Sunday, September 11, 2011

My 9/11 memories

I debated for a long time whether to write a "What were you doing on 9/11?" piece. All Americans were affected in some way or another that day, to be sure. But reading the accounts of those personally impacted in the Time magazines that have arrived at my doorstep over the past couple of weeks kind of killed my desire to add what I felt to the conversation.

I wasn't directly affected by the attacks. I have some relatives who are/were police officers and firefighters, and I'm extremely proud of them, but they are a part of a community I don't feel attached to on a personal level in any way. The fact that those men and women who charged into the towers that morning were officers of the law or sworn protectors of the citizenry wasn't what mattered, it was their courage to do what was right and necessary.

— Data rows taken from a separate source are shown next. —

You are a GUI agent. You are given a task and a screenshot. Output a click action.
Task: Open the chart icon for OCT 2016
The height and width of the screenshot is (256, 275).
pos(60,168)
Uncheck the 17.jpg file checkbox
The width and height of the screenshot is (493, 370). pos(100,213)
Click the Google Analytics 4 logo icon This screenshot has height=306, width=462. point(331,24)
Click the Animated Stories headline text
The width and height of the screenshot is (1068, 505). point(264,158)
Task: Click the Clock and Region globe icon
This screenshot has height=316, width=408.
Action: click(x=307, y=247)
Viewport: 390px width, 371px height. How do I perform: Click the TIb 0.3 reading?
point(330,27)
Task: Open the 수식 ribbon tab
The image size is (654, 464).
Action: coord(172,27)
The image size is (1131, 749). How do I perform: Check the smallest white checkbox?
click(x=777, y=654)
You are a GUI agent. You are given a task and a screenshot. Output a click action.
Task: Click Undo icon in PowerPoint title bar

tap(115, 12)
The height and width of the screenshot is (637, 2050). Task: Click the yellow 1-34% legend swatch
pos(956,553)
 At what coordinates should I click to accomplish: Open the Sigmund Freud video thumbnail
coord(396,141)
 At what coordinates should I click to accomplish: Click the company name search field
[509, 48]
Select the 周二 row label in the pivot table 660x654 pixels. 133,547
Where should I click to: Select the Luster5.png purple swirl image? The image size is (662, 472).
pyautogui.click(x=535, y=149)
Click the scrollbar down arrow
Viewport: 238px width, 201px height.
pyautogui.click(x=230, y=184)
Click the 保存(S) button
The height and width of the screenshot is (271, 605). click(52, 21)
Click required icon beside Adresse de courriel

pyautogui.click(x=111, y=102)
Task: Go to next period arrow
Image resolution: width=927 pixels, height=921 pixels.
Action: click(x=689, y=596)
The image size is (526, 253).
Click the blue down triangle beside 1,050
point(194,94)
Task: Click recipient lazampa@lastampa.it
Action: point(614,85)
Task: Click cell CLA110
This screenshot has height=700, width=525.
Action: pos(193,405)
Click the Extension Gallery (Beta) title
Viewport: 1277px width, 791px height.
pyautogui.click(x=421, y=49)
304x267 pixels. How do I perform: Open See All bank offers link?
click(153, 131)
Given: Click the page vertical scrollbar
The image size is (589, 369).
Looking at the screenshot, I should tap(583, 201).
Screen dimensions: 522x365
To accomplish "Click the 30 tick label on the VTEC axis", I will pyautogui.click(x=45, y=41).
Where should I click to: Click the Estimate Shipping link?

But perhaps "directly affected" is a misnomer. What American didn't have a strong visceral reaction to seeing the images of the towers engulfed in flames for the first time on that morning ten years ago? Who among us can honestly say our lives weren't changed by the attacks? I'll admit I didn't have a ton of perspective when watching the television coverage in Ms. Sailor's eighth grade Gifted Language Arts class that morning. I didn't know what al-Qaida was. I wasn't even sure of the tenants of the Muslim faith. I was going on 14. My most vivid memory of the day was looking up at the sky, constantly. In Mr. Washburn's fifth period social studies class, we were glued to the TV, as we had been in all my classes that day. As he tried to put what was happening in context, I remember staring out the window at William Jewell on the hill about two miles away. The sky was so damn blue that day, it looked like it could envelop that red facade. And part of me wanted it to, to somehow reveal that this had all been a terrible dream, that I was still asleep in that same bed I went to sleep in the night before.

After school activities were canceled. All the neighborhood kids were home together for the first time since we were in elementary school. We got together and played baseball in a backyard-the first time we'd done that in at least three years, and the only time we've played since. I don't know if we were all wrapped up in the same desire for nostalgic certainty, or we didn't want to be alone. Either way, we tried to keep the chatter on things other than what was going on, but that was an exercise in idyllic futility.

In the evening, my whole family piled into my dad's Honda and went to church. It was the only time I can remember being there on a Tuesday night, except for holidays. I don't remember much about the service. It seemed like another one of those experiences where people were trying to grasp for something concrete on a day that made no sense. I remember when we left, either my brother or I asked my dad what was going to happen now, was everything going to be different? Nobody knew.

I crawled back into bed that night in a state of new normal. I always fell asleep and woke up either watching MTV or ESPN back in those days. MTV got in the habit of showing the same videos on a loop (I saw that Nelly/country "It's All in My Head" video at least fifteen times in one week) in between news coverage and shots from the Times Square Studio where they'd shot thousands of episodes of TRL I'd seen over the past two years. Carson Daly, as sad as it sounds, was my way into New York for a couple of weeks, until Jon Stewart came back on The Daily Show. Gradually, the new normal became the comfortable normal. But it took awhile, and I know for some it never will be a comfortable normal. Viewing the site of the towers in the summer of 2007, and seeing the destruction that was still being cleaned up, "comfortable normal" seems like a wrong phrase. But humans need to rationalize, and we need to filter experiences in order to progress in life. I hope that process has brought comfort to some over the past ten years.

To those still suffering, may you find strength. To those of you seeking meaning, know that it likely won't come in this life. To everyone reflecting on your experiences and emotions today, you are not alone.